Menlu Sugiono secara khusus menyoroti pentingnya jalur laut yang aman dan terbuka bagi kelancaran pasokan energi, pangan, perdagangan, dan rantai pasok kawasan. “Kerja sama maritim harus tetap menjadi pilar utama kemitraan ASEAN-Jepang, melalui penguatan kapasitas, konektivitas, dan maritime domain awareness,” tegas Menlu Sugiono.

Di bidang ekonomi dan energi, Indonesia mendorong optimalisasi Asia Zero Emission Community (AZEC) dan Partnership on Wide Energy and Resources Resilience Asia untuk mendukung transisi energi sekaligus memperkuat ketahanan energi kawasan.
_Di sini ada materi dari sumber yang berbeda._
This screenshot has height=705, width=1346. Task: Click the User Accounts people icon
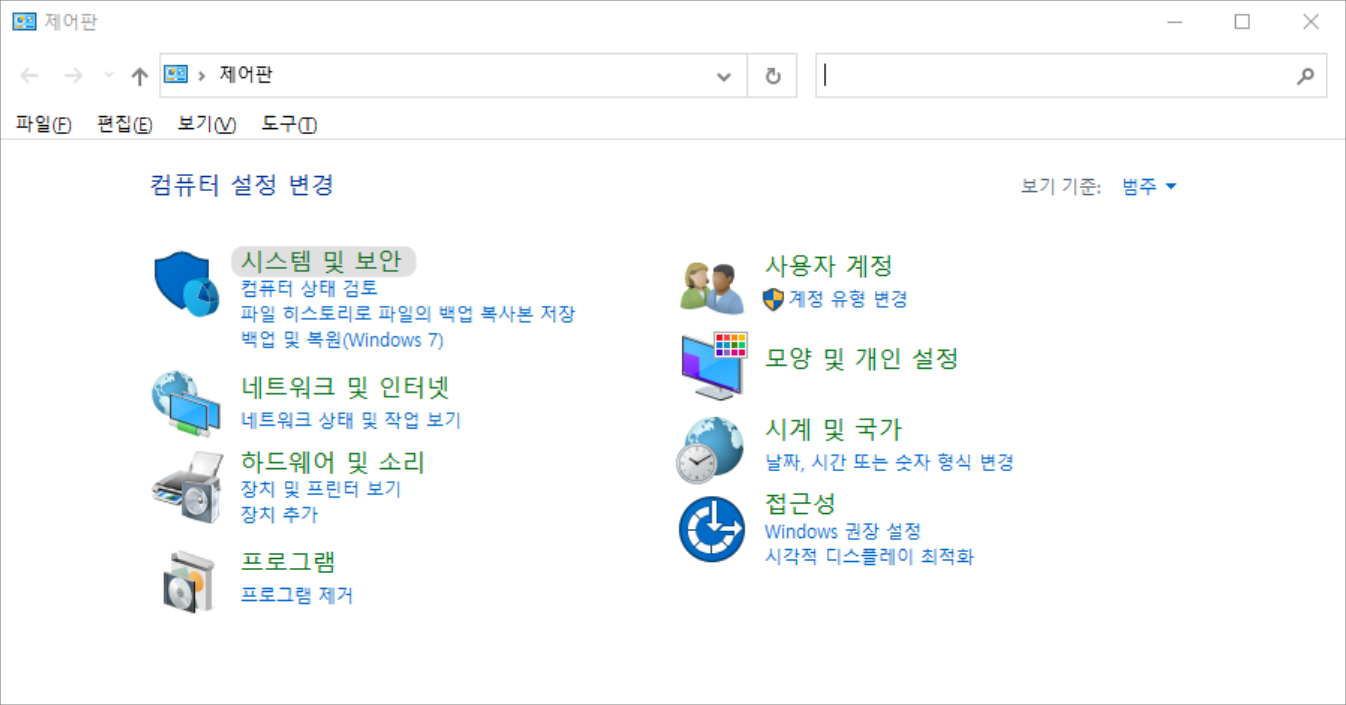pos(711,286)
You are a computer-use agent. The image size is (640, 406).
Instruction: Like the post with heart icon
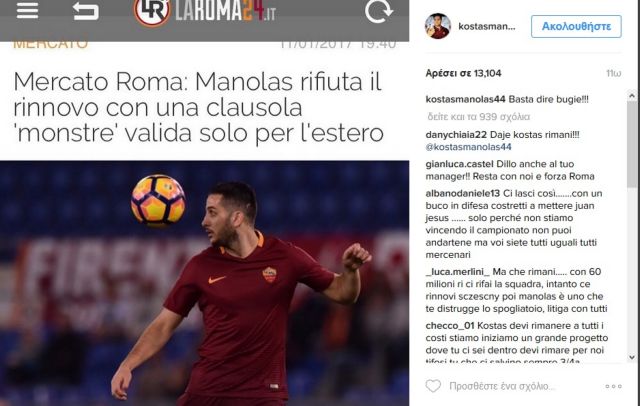point(433,386)
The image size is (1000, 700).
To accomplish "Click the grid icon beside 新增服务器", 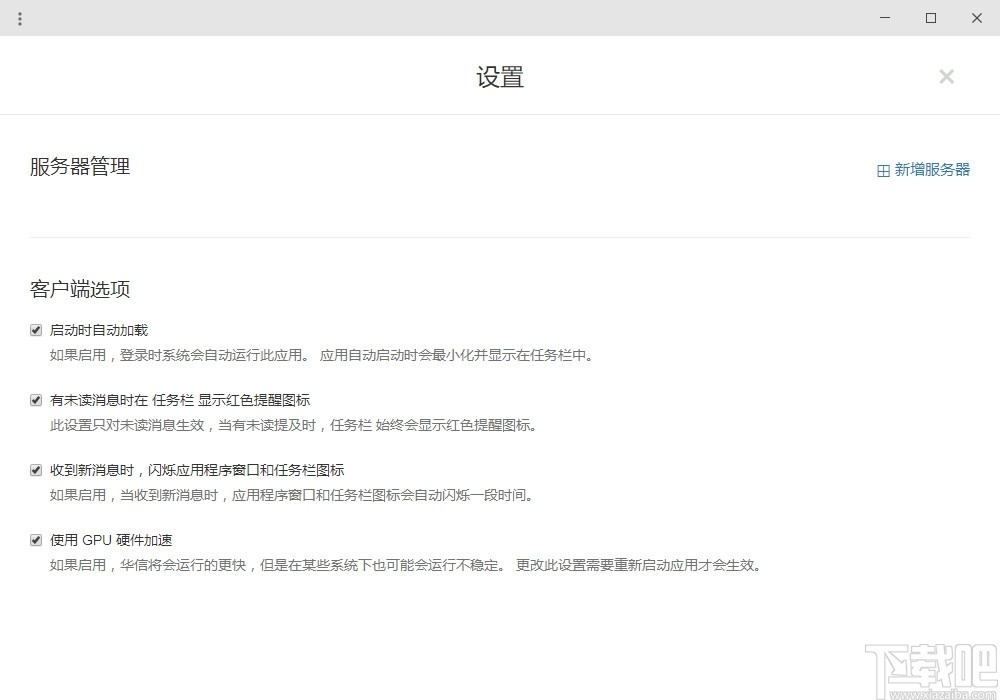I will (883, 169).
Kerangka AJCEP, RCEP, dan ASEAN Plus Three juga perlu terus dimanfaatkan untuk menjaga arus perdagangan dan investasi serta membuka peluang baru bagi industri.

Menlu Sugiono turut menggarisbawahi pentingnya kontribusi ASEAN dan Jepang bagi pemulihan dan pembangunan Palestina melalui Conference on Cooperation among East Asian Countries for Palestinian Development (CEAPAD).

“Bagi Indonesia, Palestina bukan hanya persoalan kemanusiaan. Ini adalah persoalan keadilan, martabat, dan hak rakyat Palestina untuk membangun kembali masa depannya,” ujar Menlu Sugiono. CEAPAD, lanjutnya, harus mampu menerjemahkan solidaritas menjadi pemulihan dan pembangunan jangka panjang bagi rakyat Palestina.

“ASEAN dan Jepang memiliki kekuatan masing-masing. Ketika diikat oleh tujuan yang sama, kemitraan ini akan semakin tangguh dalam menjaga perdamaian dan kemakmuran kawasan,” pungkas Menlu Sugiono.

Pertemuan Menteri Luar Negeri ASEAN-Jepang merupakan bagian dari rangkaian AMM/PMC ke-59 di Manila. Jepang telah menjadi Mitra Wicara ASEAN sejak 1973. Kemitraan ASEAN-Jepang mencakup kerja sama politik-keamanan, perdagangan dan investasi, konektivitas, energi, maritim, pengembangan sumber daya manusia, serta pembangunan berkelanjutan.